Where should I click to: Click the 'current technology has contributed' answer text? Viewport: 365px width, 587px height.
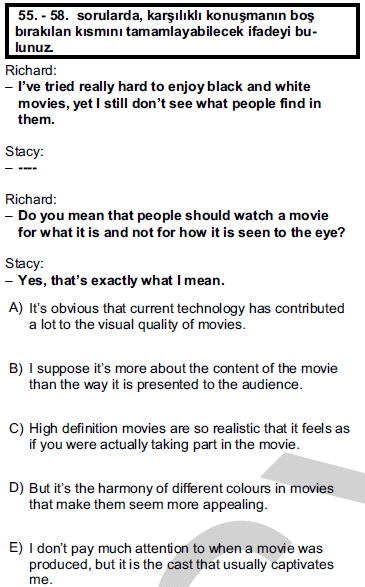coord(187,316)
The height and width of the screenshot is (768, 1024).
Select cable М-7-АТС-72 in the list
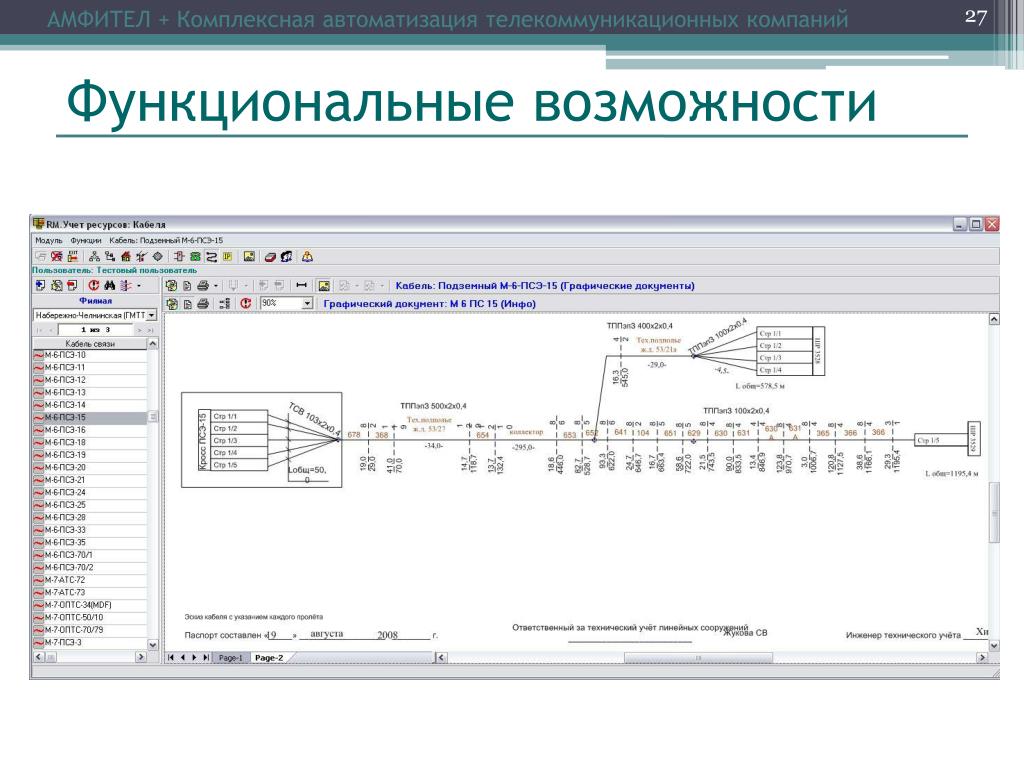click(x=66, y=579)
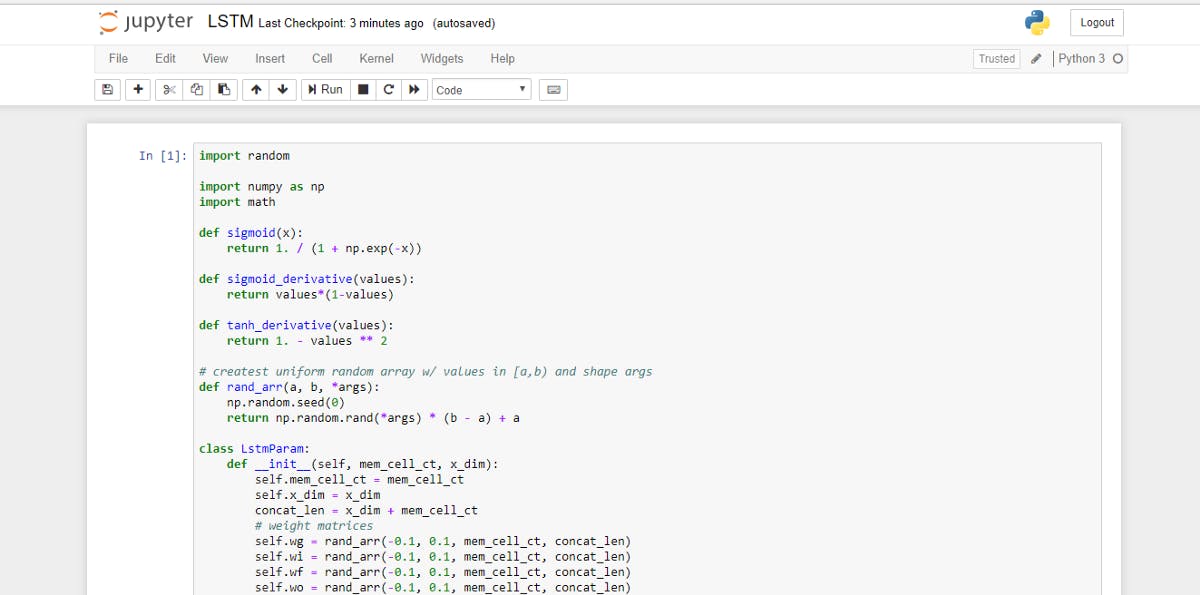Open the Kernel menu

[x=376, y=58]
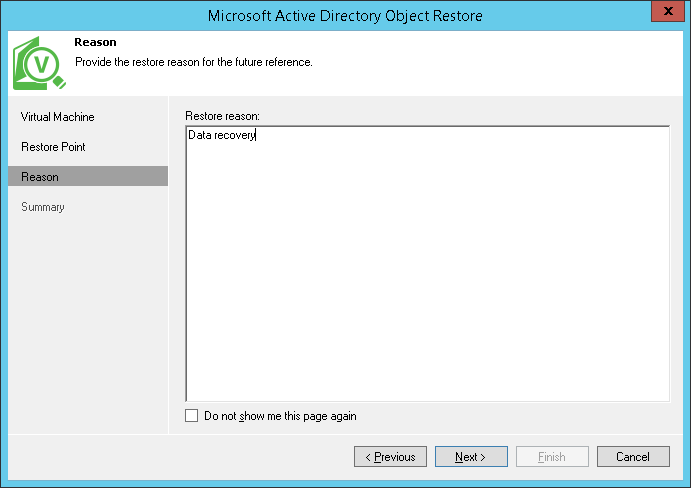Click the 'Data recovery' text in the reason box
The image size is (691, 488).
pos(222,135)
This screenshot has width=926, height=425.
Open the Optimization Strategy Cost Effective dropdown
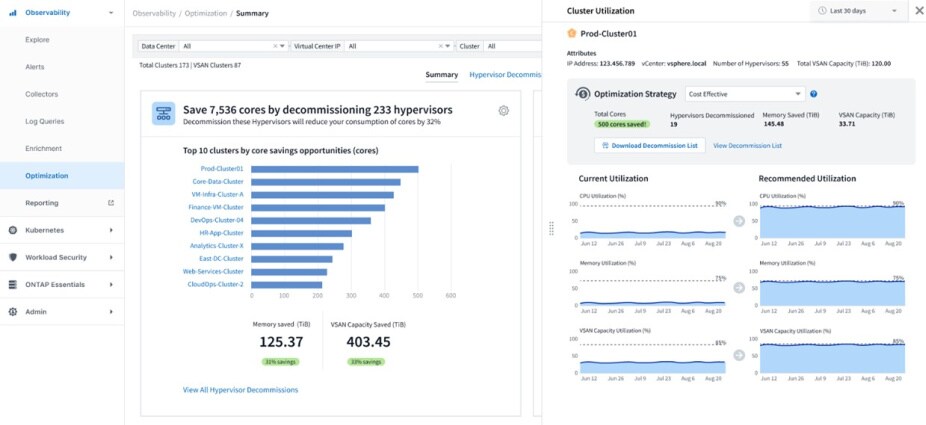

......

Requirement - Transcribe exactly the lines from the one holding "Select cable М-7-АТС-72 in the list" through the final line of the material above, both ends included; any pictures should be dropped.

Worked solution -
Select cable М-7-АТС-72 in the list
click(x=66, y=579)
Open the Kernel menu

[x=376, y=58]
Click the 'Data recovery' text in the reason box
The image size is (691, 488).
pos(222,135)
This screenshot has width=926, height=425.
Open the Optimization Strategy Cost Effective dropdown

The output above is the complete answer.